La proposition que je ferai pour que nous regardions vers l'avant se décline en deux points. Premièrement, il faut poursuivre sans la modifier la stratégie engagée en France, c'est-à-dire vacciner en priorité les personnes âgées, les personnes à risque et les personnels de santé, tambour battant et le mieux possible, avec le plus de garanties possible.

Je propose, deuxièmement, que soit planifiée dès à présent une opération du type de celle que mon confrère Guy Vallancien a proposée.

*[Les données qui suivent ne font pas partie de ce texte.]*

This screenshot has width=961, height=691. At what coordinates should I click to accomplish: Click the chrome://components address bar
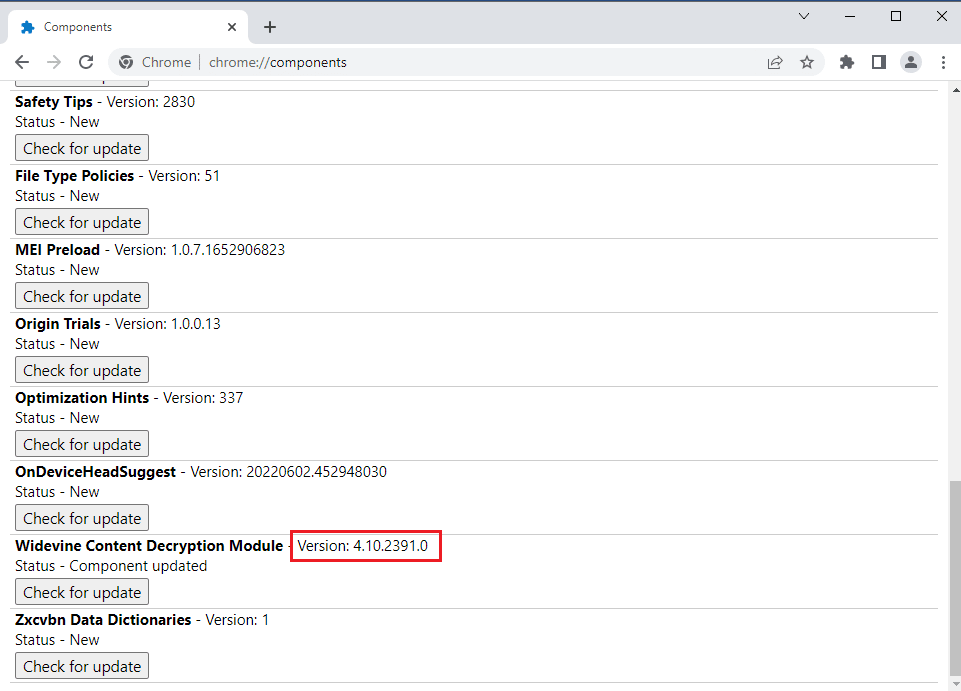coord(450,62)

Les Français savent très bien organiser des élections où 38 millions d'entre eux votent un même dimanche aux mêmes heures, le vote n'étant d'ailleurs pas plus obligatoire que la vaccination ; nous pourrions imaginer qu'en juin prochain on organise deux tours de vaccination où des infirmiers, des médecins, des pharmaciens, délivreraient des doses de vaccin à tous les Français volontaires.

Cette proposition serait réalisable techniquement, du point de vue de l'approvisionnement, si un laboratoire comme Sanofi Pasteur utilisait son savoir-faire pour packager du « vrac » de vaccin : en cinq mois, on devrait pouvoir mettre en flacon l'équivalent de deux fois 40 millions de doses d'un vaccin aujourd'hui mis sur le marché. Ainsi donnerait-on aux Français la possibilité de se dire que la page sera, fin juin, en grande partie tournée, et de partir en vacances tranquillement.